Western Australian Supreme Court finds compulsory acquisition notices invalid

by Avinesh Chand, Majella Pollard

Agencies taking land under compulsory acquisition legislation should ensure that they include a detailed description of the land they intend to resume in order to ensure that persons who have or may have an interest in the land are able to engage in the objection process fully informed.

A recent decision of the Western Australian Supreme Court shows that it is critical for agencies to ensure that they properly comply with all procedural aspects of land acquisition legislation when seeking to compulsorily acquire land.

In McKenzie v Minister for Lands [2011] WASC 335 (6 December 2011), Chief Justice Martin found that three notices of intention to take land (notices) did not contain information which would enable the boundaries of the land intended to be acquired to be identified. As a consequence, the Court found that the notices did not comply with the Land Acquisition Act 1977 (WA) and were invalid.

Background

Significant reserves of natural gas were discovered in the Browse Basin, off the coast of the Kimberly region of WA. In December 2008 the WA Government announced that the area in the vicinity of James Price Point would be the preferred location to establish processing facilities for harvesting liquefying natural gas from the Browse Basin.

All of the land in the vicinity of James Price Point is unalienated Crown land. The Goolarabooloo and Jabirr Jabirr people have claimed native title rights over the land as part of a claim covering a larger area.

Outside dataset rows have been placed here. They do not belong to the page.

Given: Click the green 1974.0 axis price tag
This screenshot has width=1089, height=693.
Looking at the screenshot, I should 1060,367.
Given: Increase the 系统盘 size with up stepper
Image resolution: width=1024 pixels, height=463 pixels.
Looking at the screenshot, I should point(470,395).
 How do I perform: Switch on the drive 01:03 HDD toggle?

On September 2010, the Minister for Lands issued the notices to the Kimberley Land Council, which represented the Goolarabooloo and Jabirr Jabirr people. The notices related to land around James Price Point to be used for the construction of a gas processing plant, workers' accommodation, a port, roads, pipelines and for light industrial purposes.

The notices

At the date the notices were issued, the State was not able to identify the exact land required because of insufficient heritage surveys and discussions between various parties. The notices identified the location of a larger area of land from which the interests in the smaller area would be acquired, but without identifying the location of the smaller area beyond the fact that it would be somewhere within the larger area.

Some members of the Goolarabooloo/Jabirr Jabirr native claim group objected to the notices on the ground that they were invalid because they did not describe the land required and in particular, did not identify the location and boundaries of the land which was proposed to be acquired. The Minister considered the objections and decided on 15 April 2011 that the notices did not need to be amended.

Validity of the notices

Section 171(1)(a) of the Land Acquisition Act provides that a notice of intention "must include a description of the land required".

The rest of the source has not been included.